[The data Boundary: Start]

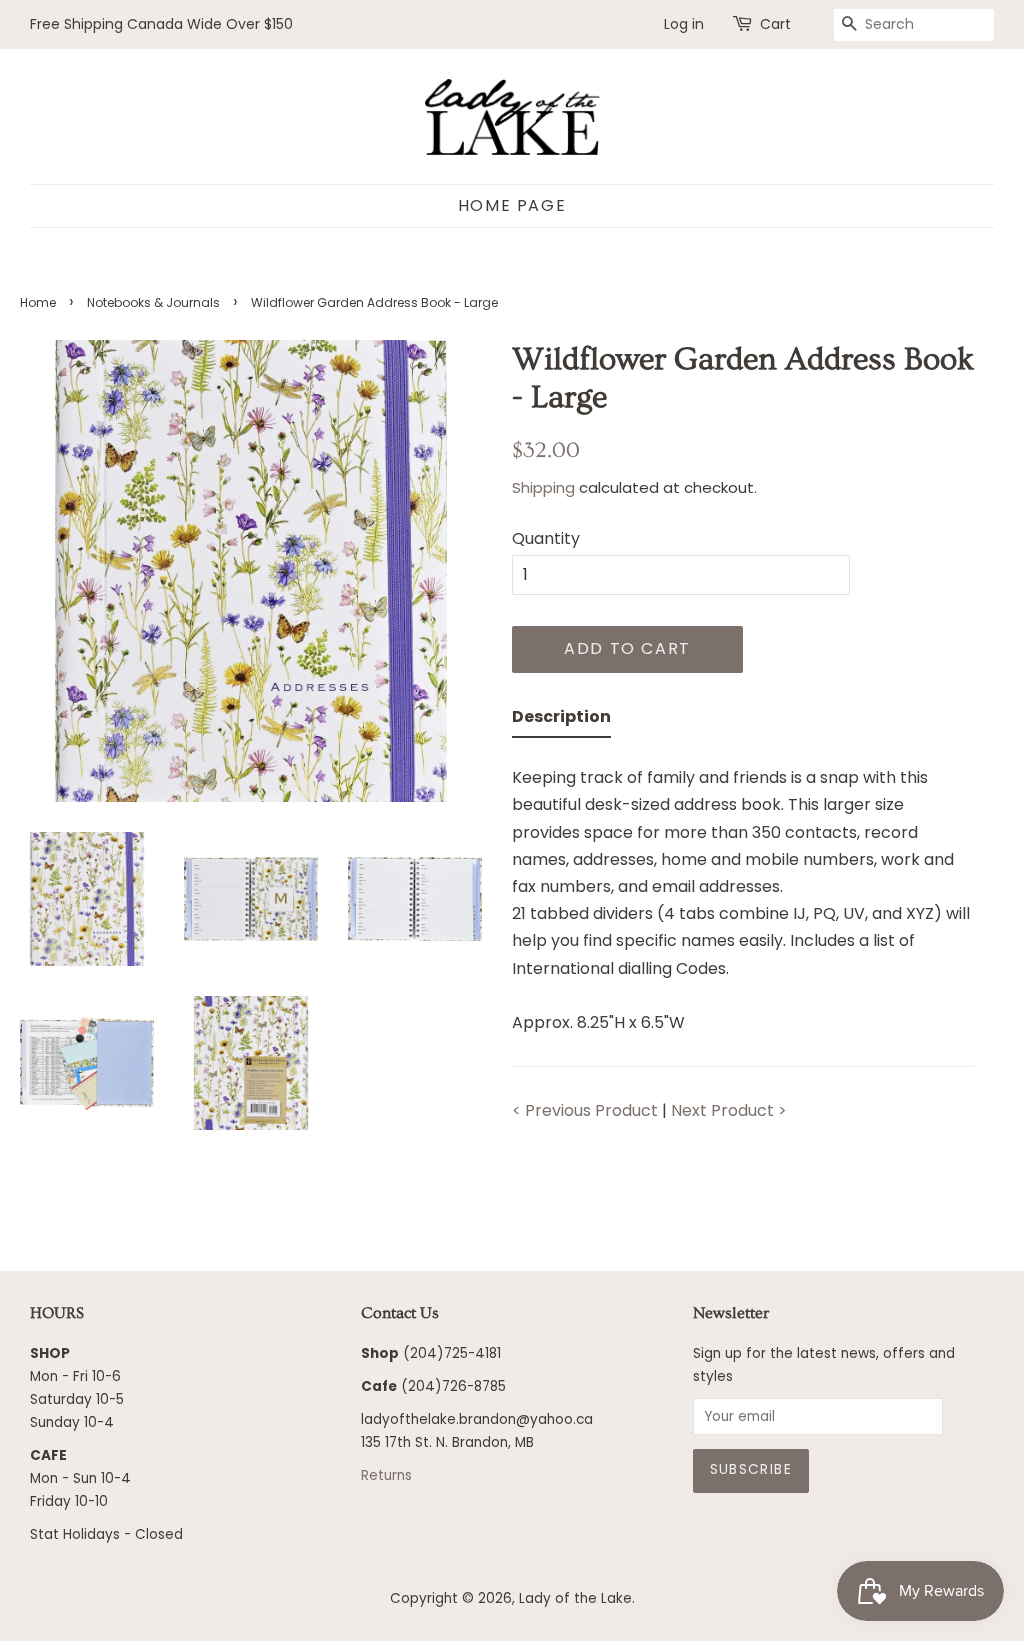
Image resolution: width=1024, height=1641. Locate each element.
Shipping (543, 487)
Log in (684, 24)
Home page (512, 205)
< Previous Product (585, 1110)
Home (38, 302)
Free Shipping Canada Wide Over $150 (161, 24)
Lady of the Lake (575, 1598)
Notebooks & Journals (153, 302)
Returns (386, 1475)
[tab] (561, 720)
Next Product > (729, 1110)
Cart (775, 24)
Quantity (546, 538)
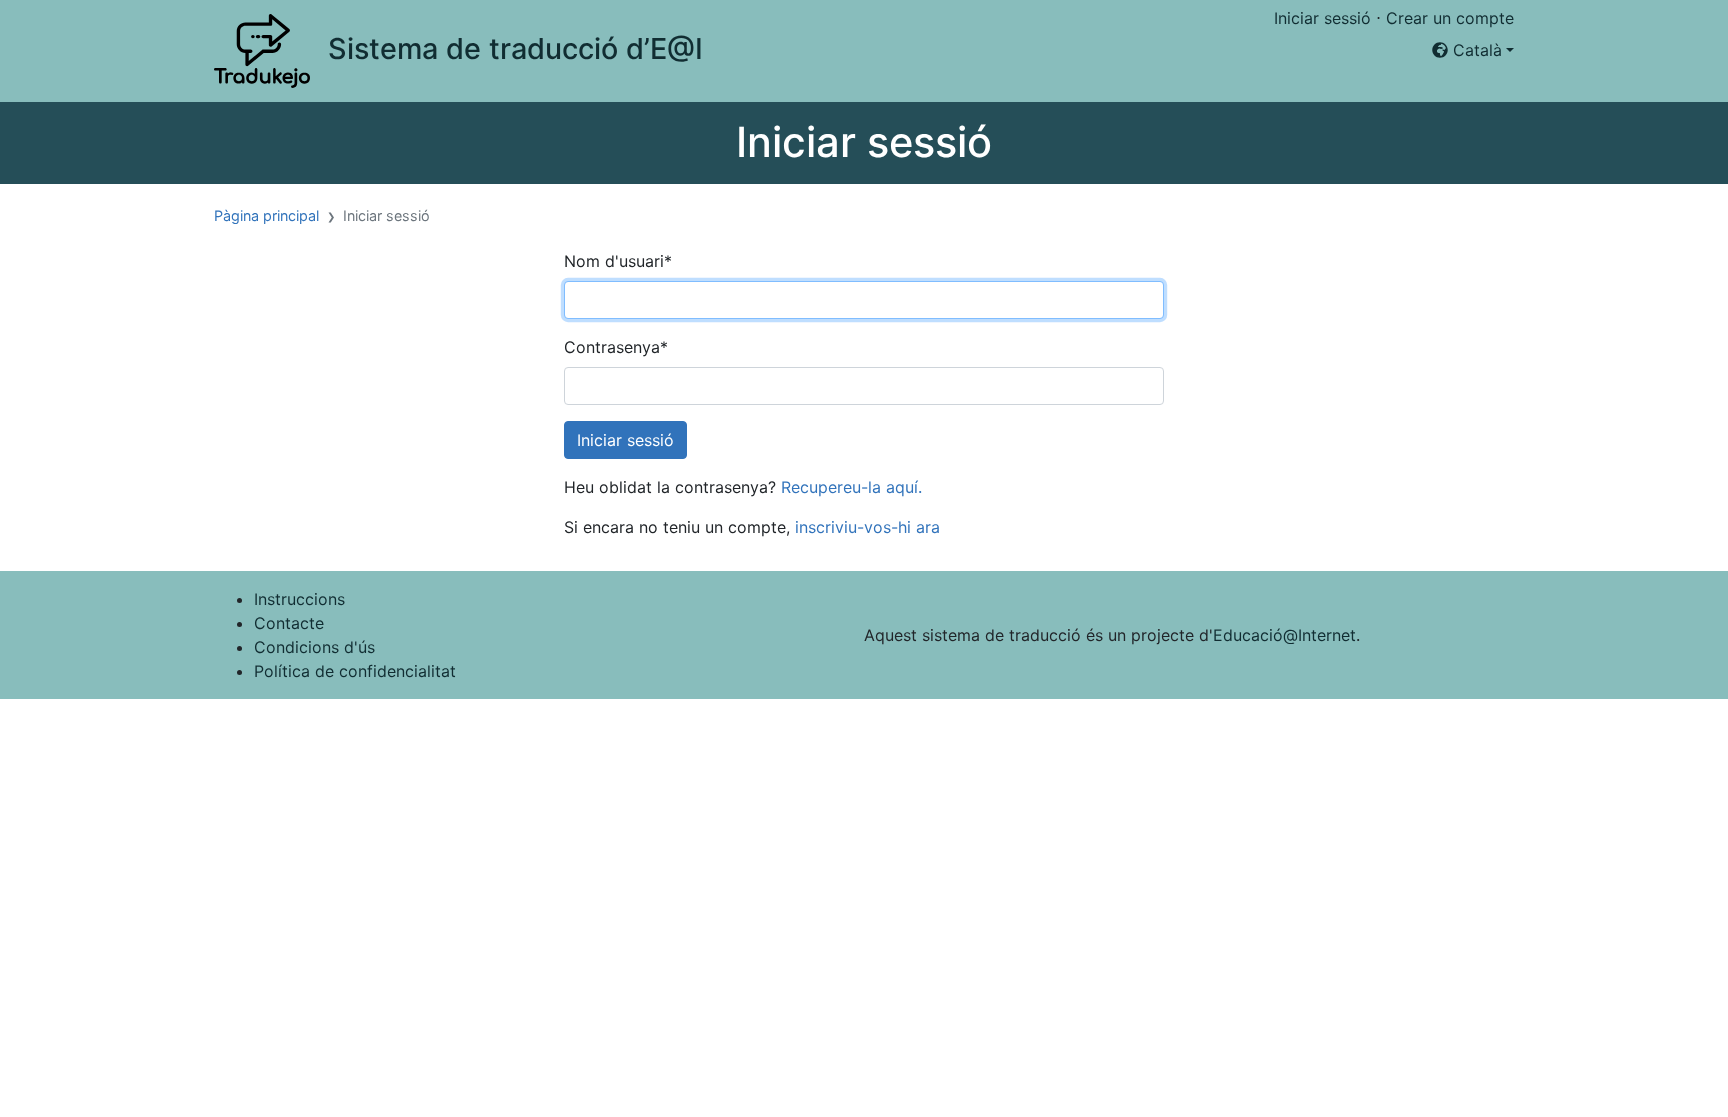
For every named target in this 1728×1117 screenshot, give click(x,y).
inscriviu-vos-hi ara (867, 527)
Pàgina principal (266, 215)
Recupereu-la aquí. (851, 487)
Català (1475, 50)
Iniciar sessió (1322, 18)
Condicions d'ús (314, 647)
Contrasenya (616, 347)
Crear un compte (1450, 18)
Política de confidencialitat (355, 671)
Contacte (289, 623)
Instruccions (299, 599)
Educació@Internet (1284, 635)
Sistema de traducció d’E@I (515, 48)
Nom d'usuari (618, 261)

[The data Boundary: End]

*How to complete this task*
Skipping any images, write out all the data exactly.

*Worked solution*
Image resolution: width=1024, height=1641. Locate each element.
Shipping (543, 487)
Log in (684, 24)
Home page (512, 205)
< Previous Product (585, 1110)
Home (38, 302)
Free Shipping Canada Wide Over $150 (161, 24)
Lady of the Lake (575, 1598)
Notebooks & Journals (153, 302)
Returns (386, 1475)
[tab] (561, 720)
Next Product > (729, 1110)
Cart (775, 24)
Quantity (546, 538)
For every named target in this 1728×1117 screenshot, give click(x,y).
inscriviu-vos-hi ara (867, 527)
Pàgina principal (266, 215)
Recupereu-la aquí. (851, 487)
Català (1475, 50)
Iniciar sessió (1322, 18)
Condicions d'ús (314, 647)
Contrasenya (616, 347)
Crear un compte (1450, 18)
Política de confidencialitat (355, 671)
Contacte (289, 623)
Instruccions (299, 599)
Educació@Internet (1284, 635)
Sistema de traducció d’E@I (515, 48)
Nom d'usuari (618, 261)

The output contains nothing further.